→ **Excerpted text**:
Mayor's Commission on African and Asian Heritage (also known as MCAAH) was established by Ken Livingstone when he was Mayor of London. MCAAH was convened from August 2003 to June 2004 and was chaired by Dame Jocelyn Barrow. More than 20 practitioners, policy-makers and academics were appointed as commissioners and met around a programme of 15 sessions across London. The MCAAH's report, Delivering Shared Heritage (July 2005), was launched at the Victoria and Albert Museum.

A key recommendation of MCAAH was the establishment of The Heritage Task Force, set up when Boris Johnson was Mayor of London. The Task Force had a much reduced profile and there was a significant change in language and emphasis. The Task Force published Embedding Shared Heritage: The Heritage Diversity Task Force Report in November 2009.

→ **Exercise**:
Update the heritage commission text in the stretch from "Mayor's Commission on" through "and Albert Museum.", putting "members" in place of "commissioners". The lines that come next have no connection to the heritage commission text.

(Saved entries)
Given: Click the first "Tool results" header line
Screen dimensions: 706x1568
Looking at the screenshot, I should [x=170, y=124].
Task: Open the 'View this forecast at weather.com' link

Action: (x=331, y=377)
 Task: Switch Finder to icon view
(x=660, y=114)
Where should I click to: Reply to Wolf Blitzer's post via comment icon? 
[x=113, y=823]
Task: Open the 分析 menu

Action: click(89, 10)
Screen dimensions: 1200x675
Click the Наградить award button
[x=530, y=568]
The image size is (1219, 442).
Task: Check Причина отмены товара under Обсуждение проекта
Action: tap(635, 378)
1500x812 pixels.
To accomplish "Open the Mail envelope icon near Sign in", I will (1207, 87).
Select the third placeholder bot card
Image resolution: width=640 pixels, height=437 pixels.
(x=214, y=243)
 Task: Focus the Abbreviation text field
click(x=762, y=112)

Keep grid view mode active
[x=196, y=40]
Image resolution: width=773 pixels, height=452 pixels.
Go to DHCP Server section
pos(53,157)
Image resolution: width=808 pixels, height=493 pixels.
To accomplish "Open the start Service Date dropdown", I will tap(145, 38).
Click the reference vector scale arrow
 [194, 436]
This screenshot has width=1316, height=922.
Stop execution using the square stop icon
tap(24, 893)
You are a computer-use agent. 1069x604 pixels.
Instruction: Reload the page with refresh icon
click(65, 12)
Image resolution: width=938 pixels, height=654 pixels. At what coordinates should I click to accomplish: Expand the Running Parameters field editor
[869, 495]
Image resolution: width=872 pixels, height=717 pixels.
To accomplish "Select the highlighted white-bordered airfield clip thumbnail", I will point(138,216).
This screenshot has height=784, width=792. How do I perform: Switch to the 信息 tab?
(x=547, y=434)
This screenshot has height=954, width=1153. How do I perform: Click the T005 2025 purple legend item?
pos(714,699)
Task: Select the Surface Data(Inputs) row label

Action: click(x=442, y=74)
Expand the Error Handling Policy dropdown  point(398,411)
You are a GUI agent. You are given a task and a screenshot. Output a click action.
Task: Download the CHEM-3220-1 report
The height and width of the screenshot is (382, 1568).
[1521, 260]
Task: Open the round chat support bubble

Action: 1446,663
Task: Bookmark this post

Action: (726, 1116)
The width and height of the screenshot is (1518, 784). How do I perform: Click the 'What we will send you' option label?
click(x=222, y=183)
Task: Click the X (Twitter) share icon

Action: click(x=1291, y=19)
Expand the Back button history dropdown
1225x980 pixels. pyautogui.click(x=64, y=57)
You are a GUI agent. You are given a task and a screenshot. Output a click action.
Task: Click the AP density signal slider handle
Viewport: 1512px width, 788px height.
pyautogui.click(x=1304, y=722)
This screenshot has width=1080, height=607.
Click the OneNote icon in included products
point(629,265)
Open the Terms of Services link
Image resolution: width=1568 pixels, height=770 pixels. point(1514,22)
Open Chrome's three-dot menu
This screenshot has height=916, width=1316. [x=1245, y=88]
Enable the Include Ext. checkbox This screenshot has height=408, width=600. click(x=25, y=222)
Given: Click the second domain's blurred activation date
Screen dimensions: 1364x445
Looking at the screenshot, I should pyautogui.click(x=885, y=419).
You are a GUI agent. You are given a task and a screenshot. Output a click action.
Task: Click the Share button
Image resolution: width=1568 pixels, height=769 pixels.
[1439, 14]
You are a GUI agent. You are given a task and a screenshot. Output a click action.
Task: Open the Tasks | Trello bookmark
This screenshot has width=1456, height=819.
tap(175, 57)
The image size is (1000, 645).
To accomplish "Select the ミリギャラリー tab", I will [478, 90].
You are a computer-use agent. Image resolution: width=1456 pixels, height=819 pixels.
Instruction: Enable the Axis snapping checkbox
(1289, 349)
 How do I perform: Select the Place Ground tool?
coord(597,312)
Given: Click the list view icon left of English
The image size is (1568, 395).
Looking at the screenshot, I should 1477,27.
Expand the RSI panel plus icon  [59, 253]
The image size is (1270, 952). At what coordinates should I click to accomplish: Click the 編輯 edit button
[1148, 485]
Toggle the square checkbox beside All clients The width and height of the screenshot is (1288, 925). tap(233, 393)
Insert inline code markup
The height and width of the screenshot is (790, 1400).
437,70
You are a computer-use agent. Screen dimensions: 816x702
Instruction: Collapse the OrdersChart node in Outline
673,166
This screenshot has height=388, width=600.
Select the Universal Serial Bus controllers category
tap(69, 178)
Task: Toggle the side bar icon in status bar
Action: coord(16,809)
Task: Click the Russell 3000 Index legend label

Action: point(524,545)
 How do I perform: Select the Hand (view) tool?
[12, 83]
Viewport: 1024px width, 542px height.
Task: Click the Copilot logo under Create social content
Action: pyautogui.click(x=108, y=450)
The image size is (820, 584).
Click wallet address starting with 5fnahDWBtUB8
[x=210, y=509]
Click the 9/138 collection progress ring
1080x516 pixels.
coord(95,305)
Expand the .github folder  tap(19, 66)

→ **Task answer**:
Mayor's Commission on African and Asian Heritage (also known as MCAAH) was established by Ken Livingstone when he was Mayor of London. MCAAH was convened from August 2003 to June 2004 and was chaired by Dame Jocelyn Barrow. More than 20 practitioners, policy-makers and academics were appointed as members and met around a programme of 15 sessions across London. The MCAAH's report, Delivering Shared Heritage (July 2005), was launched at the Victoria and Albert Museum.